### Required work
Set down every line from the one containing "Instruction: Launch Web CLI from sidebar" through the last line of the records below, exactly as written, and leave out the pictures.

### Input records
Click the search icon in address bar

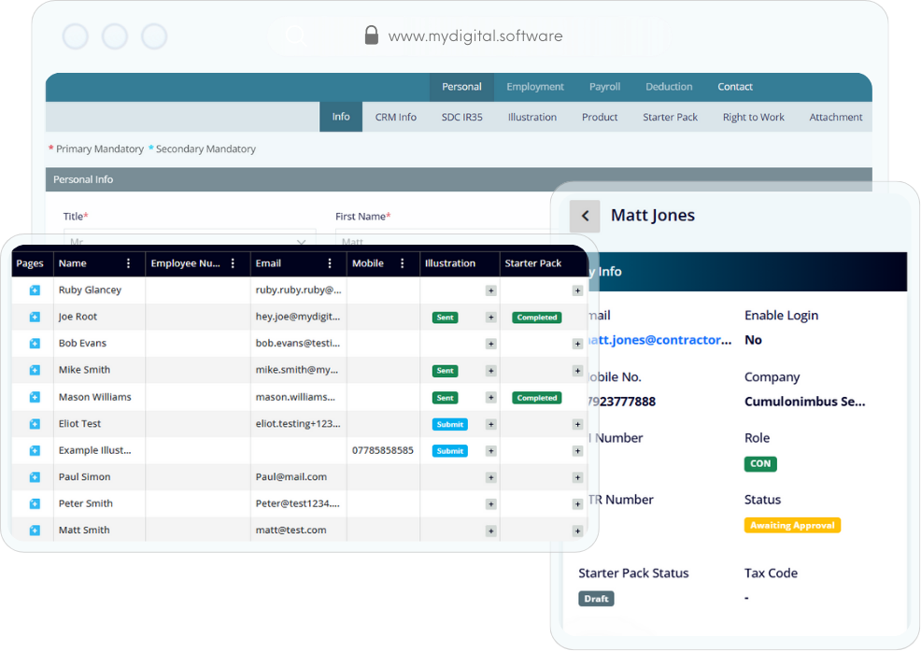click(x=296, y=36)
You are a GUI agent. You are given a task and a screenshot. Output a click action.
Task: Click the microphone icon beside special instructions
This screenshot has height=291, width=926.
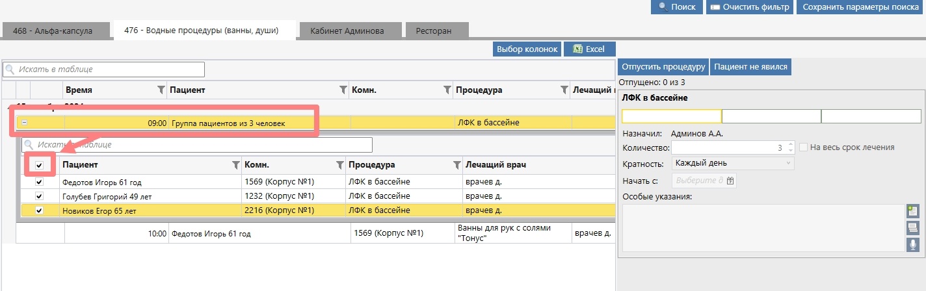(913, 244)
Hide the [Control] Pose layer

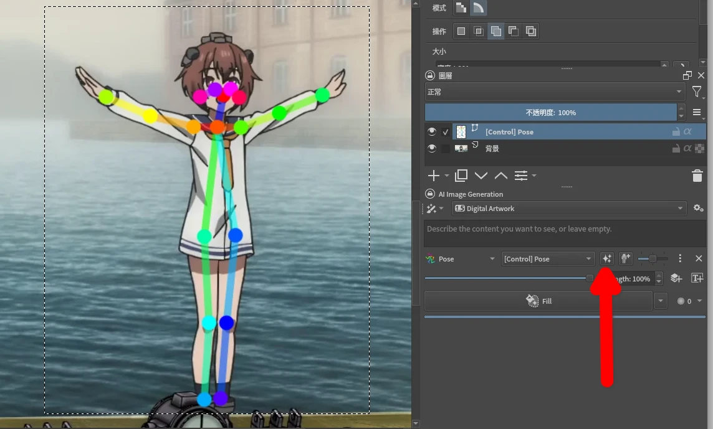[431, 132]
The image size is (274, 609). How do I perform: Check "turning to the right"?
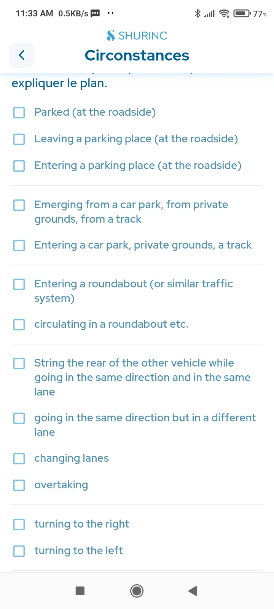click(19, 524)
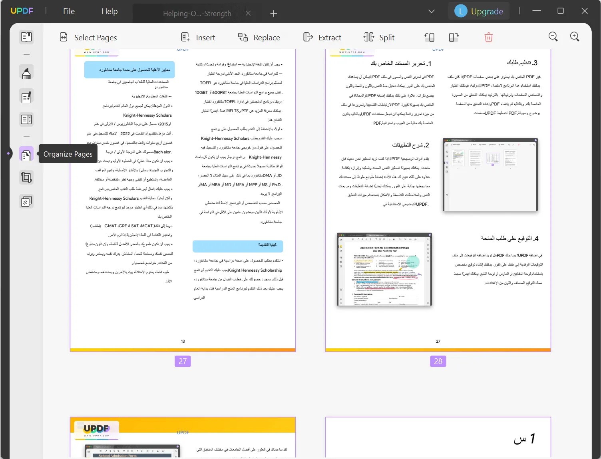
Task: Zoom in on the page thumbnails
Action: coord(575,36)
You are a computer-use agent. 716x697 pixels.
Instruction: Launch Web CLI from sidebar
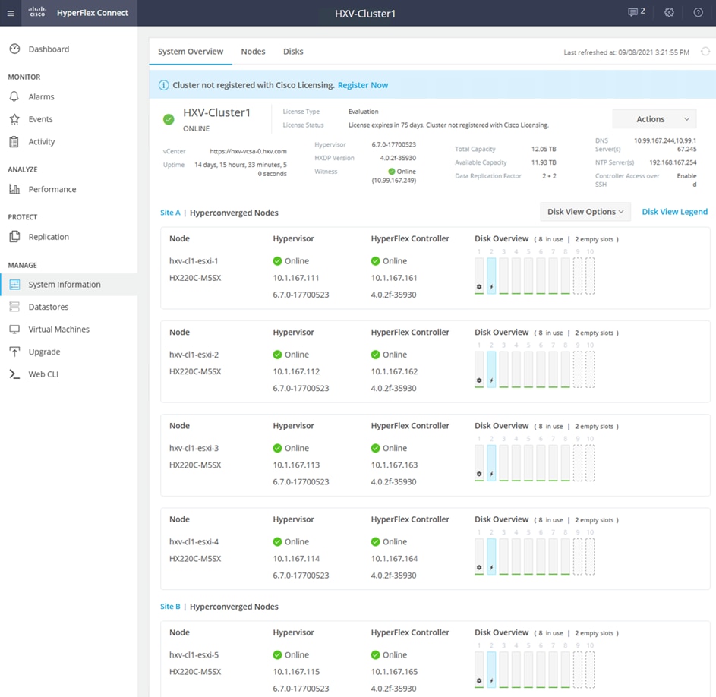[43, 374]

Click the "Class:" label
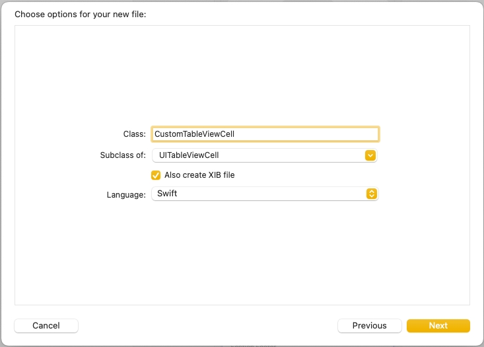coord(134,134)
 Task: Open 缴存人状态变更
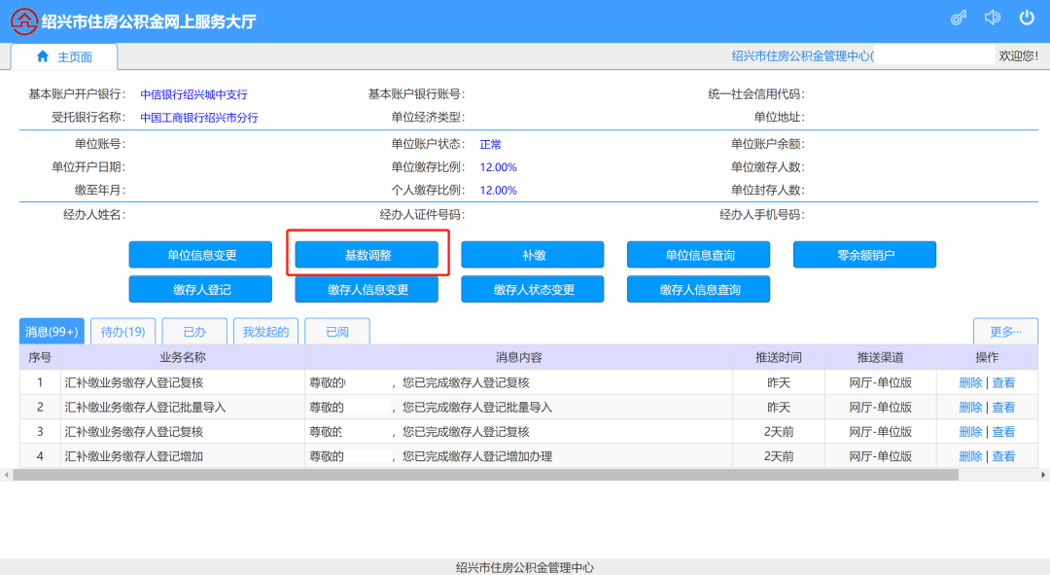point(533,290)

### Output below
Instruction: Launch Web CLI from sidebar
[43, 374]

Click the "Class:" label
coord(134,134)
 Task: Open 缴存人状态变更
point(533,290)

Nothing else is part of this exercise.